Collected data:

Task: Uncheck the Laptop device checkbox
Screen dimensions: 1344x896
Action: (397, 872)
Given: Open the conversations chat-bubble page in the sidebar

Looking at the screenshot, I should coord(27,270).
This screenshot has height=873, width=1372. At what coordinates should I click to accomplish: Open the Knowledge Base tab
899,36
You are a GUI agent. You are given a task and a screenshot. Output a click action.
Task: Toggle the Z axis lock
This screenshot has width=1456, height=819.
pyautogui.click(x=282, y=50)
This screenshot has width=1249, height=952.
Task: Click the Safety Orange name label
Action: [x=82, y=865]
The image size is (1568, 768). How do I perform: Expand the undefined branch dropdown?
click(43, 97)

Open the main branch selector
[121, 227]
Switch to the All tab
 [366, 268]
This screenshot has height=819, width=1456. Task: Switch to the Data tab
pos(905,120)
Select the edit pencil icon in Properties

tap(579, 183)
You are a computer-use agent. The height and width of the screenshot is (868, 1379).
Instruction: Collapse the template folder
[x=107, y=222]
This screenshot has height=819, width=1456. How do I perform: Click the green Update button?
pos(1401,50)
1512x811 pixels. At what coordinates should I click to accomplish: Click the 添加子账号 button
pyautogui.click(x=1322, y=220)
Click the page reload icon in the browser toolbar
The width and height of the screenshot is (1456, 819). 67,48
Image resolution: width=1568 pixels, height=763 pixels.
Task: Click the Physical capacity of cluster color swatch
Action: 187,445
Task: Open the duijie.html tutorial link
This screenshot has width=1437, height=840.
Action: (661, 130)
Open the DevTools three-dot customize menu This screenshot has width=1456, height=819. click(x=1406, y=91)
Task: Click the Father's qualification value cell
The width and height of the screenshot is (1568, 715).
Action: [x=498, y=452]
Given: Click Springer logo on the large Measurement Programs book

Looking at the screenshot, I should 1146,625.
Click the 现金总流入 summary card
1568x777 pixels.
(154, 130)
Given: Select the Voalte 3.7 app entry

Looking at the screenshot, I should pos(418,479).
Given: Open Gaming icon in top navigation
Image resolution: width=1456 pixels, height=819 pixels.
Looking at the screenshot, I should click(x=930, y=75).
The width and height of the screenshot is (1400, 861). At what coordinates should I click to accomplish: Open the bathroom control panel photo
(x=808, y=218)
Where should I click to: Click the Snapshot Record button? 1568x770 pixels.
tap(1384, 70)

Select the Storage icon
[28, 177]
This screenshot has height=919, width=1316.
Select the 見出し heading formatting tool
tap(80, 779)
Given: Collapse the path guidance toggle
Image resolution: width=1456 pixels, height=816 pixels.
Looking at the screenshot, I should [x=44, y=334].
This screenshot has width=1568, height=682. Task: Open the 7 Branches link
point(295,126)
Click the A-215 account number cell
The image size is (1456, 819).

_Requirement_: Of the entries above, repeat exactly the lines between the line with "1568x777 pixels." and the line with "Click the A-215 account number cell", inclusive, and no others.

_Task output_:
1568x777 pixels.
(154, 130)
Given: Select the Voalte 3.7 app entry

Looking at the screenshot, I should pos(418,479).
Given: Open Gaming icon in top navigation
Image resolution: width=1456 pixels, height=819 pixels.
Looking at the screenshot, I should click(x=930, y=75).
The width and height of the screenshot is (1400, 861). At what coordinates should I click to accomplish: Open the bathroom control panel photo
(x=808, y=218)
Where should I click to: Click the Snapshot Record button? 1568x770 pixels.
tap(1384, 70)

Select the Storage icon
[28, 177]
This screenshot has height=919, width=1316.
Select the 見出し heading formatting tool
tap(80, 779)
Given: Collapse the path guidance toggle
Image resolution: width=1456 pixels, height=816 pixels.
Looking at the screenshot, I should [x=44, y=334].
This screenshot has width=1568, height=682. Task: Open the 7 Branches link
point(295,126)
Click the A-215 account number cell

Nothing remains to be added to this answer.